The AWNL was a conservative women's organisation founded and originally based in Victoria, but had expanded across Australia since World War I. Its leaders included Dame Elizabeth Couchman and future senator Ivy Wedgwood, both of whom were from Victoria. During the October 1944 conference, the AWNL was recognised by Menzies as one of the long-standing non-Labor organisations in Victoria.

The Liberal Party in Victoria was established between December 1944 and January 1945, with the names of the provisional state executive revealed on 29 December 1944 and the first meeting held a week later on 5 January 1945. The state executive included AWNL's leaders Couchman and Wedgwood. The AWNL joined the Liberal Party on 30 January 1945. The UAP and its parliamentary members (including Hollway) joined the Liberal Party on 5 March 1945, with the state parliamentary UAP becoming the state parliamentary Liberal Party. As a result, Hollway became the first parliamentary leader of the Victorian branch of the Liberal Party.

Old Liberal Party Victorian Division
On 2 October 1945, deputy Liberal Party leader Ian Macfarlan was commissioned by the Governor Sir Winston Dugan to form government, when it was clear that the Victorian Legislative Assembly would not grant supply to the Dunstan government. The Liberals were defeated in the election a month later, which was won by Labor.

By the 1947 Victorian state election, the Liberals were again in coalition with the Country Party (renamed from United Country Party) and contested the election together. The coalition won the election and governed Victoria as majority government from 20 November 1947 to 3 December 1948, with Liberal leader Hollway as Premier and Country leader John McDonald as Deputy Premier.

Liberal and Country Party

Formation
During a series of transport strikes in 1948, the moderate Hollway had dealt amicably with the transport unions and the Trades Hall Council, and McDonald heavily criticised his conciliatory approach to the conservative parties' traditional enemies.

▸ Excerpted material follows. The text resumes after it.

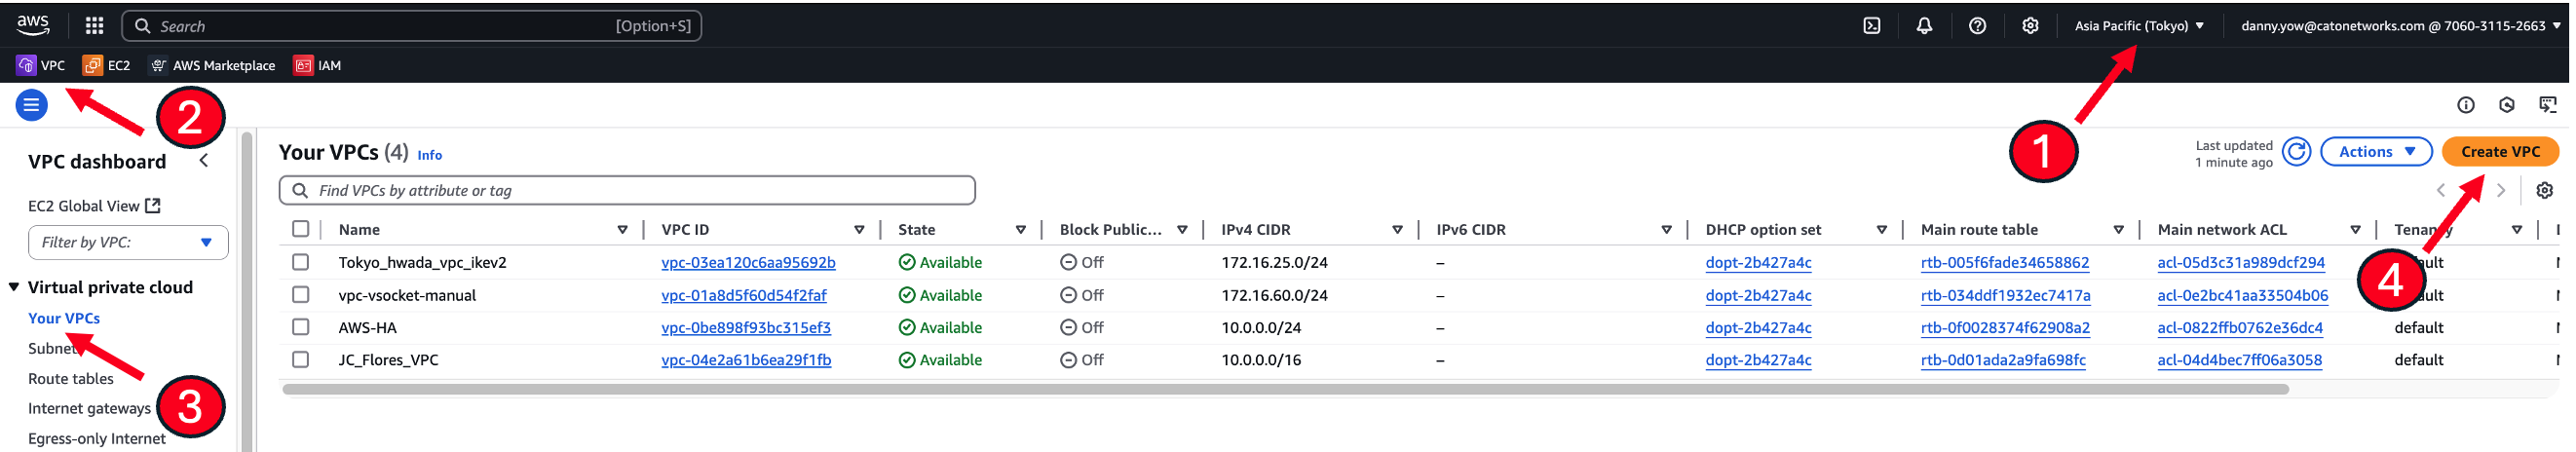
Task: Click the horizontal table scrollbar
Action: [1284, 390]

Hollway forced McDonald to resign as deputy. Wilfrid Kent Hughes, deputy leader of Liberal Party, was appointed as Deputy Premier.

In February 1949, the Liberal Party planned to form a new Liberal and Country Party (LCP), with metropolitan-country interests proposed to be represented on a 50-50 basis. Hollway hoped this would unite the two "anti-socialist" parties of Liberal Party and Country Party together, an idea supported by Liberal Party and Country Party voters. A merger of the Liberal and Country parties had already happened in South Australia with the formation of the Liberal and Country League in 1932.  The Liberal Party conference on 22 February 1949 endorsed the idea of a merger. However, the idea was rejected by the Country Party and argued it was a takeover attempt of the Country Party, and to eliminate the Country Party from Victorian politics entirely.

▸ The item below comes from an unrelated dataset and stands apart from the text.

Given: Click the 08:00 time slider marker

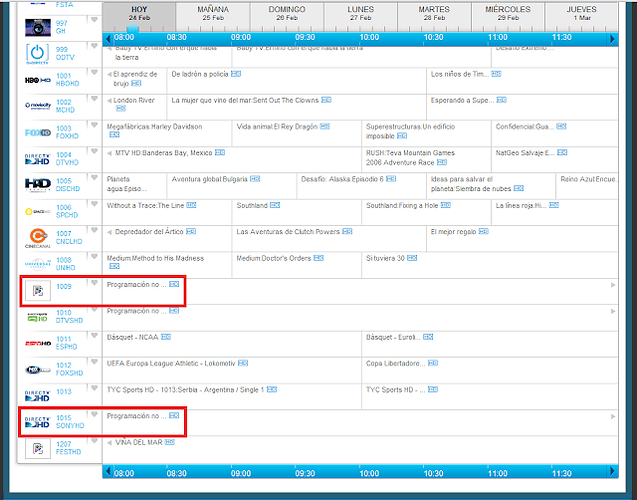Looking at the screenshot, I should (x=123, y=37).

However, six Country MPs were willing to take part in a United party. On 22 March 1949, they joined the Liberals in forming the Liberal and Country Party (LCP). Hollway was chosen as leader of the new party and continued to be Premier. Hughes also continued to be deputy leader of the new party and Deputy Premier. The six former Country MPs were eligible for Cabinet positions in the new LCP government, but turned them down since "the present cabinet had prepared legislation for the new parliamentary session" and "should carry on with it". As such, the incumbent cabinet composition was unchanged. The LCP succeeded the old Victorian Liberal Party to be the Victorian division of the Liberal Party of Australia, and federal members endorsed by the LCP sat with the Liberals in Canberra and belonged to the federal parliamentary Liberal Party.

Future Prime Minister John Gorton was one of those appointed to the state executive of the LCP. He used to support the Country Party since before the war, but became frustrated with the party's squabbles with the Liberal Party and willingness to co-opoerate with the Labor Party. While being part of the LCP state executive, he had addressed Country Party gatherings in a few occasions, urging its members to join the new party and stressing that it would not neglect rural interests, as many feared. However, the Country Party were not convinced and never joined the new party.

The LCP, Country Party and Labor Party contested against one another in the 1949 Legislative Council election in June. John Lienhop, who was a member of the Bendigo Province and previously elected as a Country Party member, contested the electorate as an LCP member and managed to retain the seat.

Despite their differences, the LCP and Country Party agreed to endorse the same candidates for 10 seats in Victoria for the 1949 federal election in December, minimising three-cornered contests. The federal Liberal/Country coalition led by Robert Menzies won the election, winning 20 out of the 33 lower house seats in Victoria.

Loss of government
The LCP continued to govern Victoria independently as a minority government until 27 June 1950, when the Victorian Labor agreed to support a minority Country Party government led by McDonald.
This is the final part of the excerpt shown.